Liebe Bella, ich musste ja mein ganzes Leben lang durch Selbstbeobachtung meine Selbstregulation hinkriegen und als jetzt nach 50 Jahren endlich Raum frei wurde, wo ich nicht dauererschöpft und dauerdepressiv war, da kam ich nach und nach drauf, dass ich verbunden mit meiner Mutter Panikanfälle und schwer depressive Stimmungen bekam. Und dass ich auf Dunkelheit im Haus überreagierte.
Meine Mutter war psychisch auch sehr instabil und wir hatten Angst vor ihr als Kinder und bis heute versucht sie immer noch, brutale Streits vom Zaun zu brechen. Ich habe mich davon abgewandt.
Aber ich fragte mich mehr und mehr, wieso Panik, wieso reagiere ich so massiv?
Dann, je besser es mir psychisch ansonsten ging und je tiefer wieder meine mich tragende Spiritualität wurde, desto mehr traute ich mich immer tiefer in meine Ängste, die ich immer rausschrieb.

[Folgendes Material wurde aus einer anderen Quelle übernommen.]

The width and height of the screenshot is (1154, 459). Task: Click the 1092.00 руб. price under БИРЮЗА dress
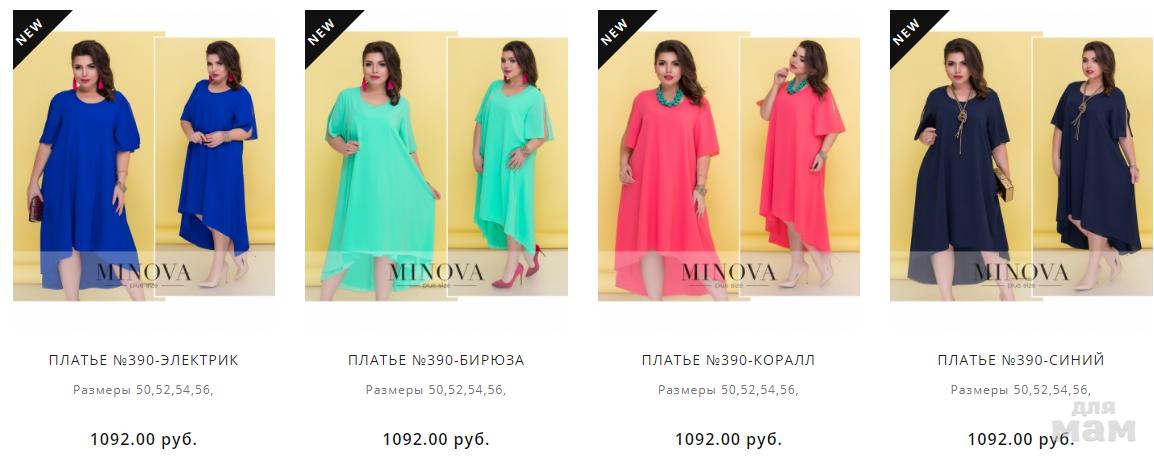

Und so kam ich irgendwann dahinter, dass ich riesige Angst davor hatte, lebendig begraben zu sein. Und meine Mutter ist als Kind im Bombenkeller verschüttet worden und hat Flashbacks deswegen, gibt das aber nie zu.
Dann fiel mir nach und nach auf, dass ich getriggert bin und angespannt und depressiv wurde, sobald es dunkler wurde am Tag oder vom Wetter, das war psychische Anspannung und Anstrengung, ganz abgesehen von meiner Klaustrophobie. So kam ich immer mehr dahinter und konnte mit szenischem Schreiben diese Ängste in mir zum Sprechen bringen und so sind diese Trigger schon deutlich zurückgegangen. Sie wollten ja nur gesehen werden. Sie banden auch viel psychische Kraft.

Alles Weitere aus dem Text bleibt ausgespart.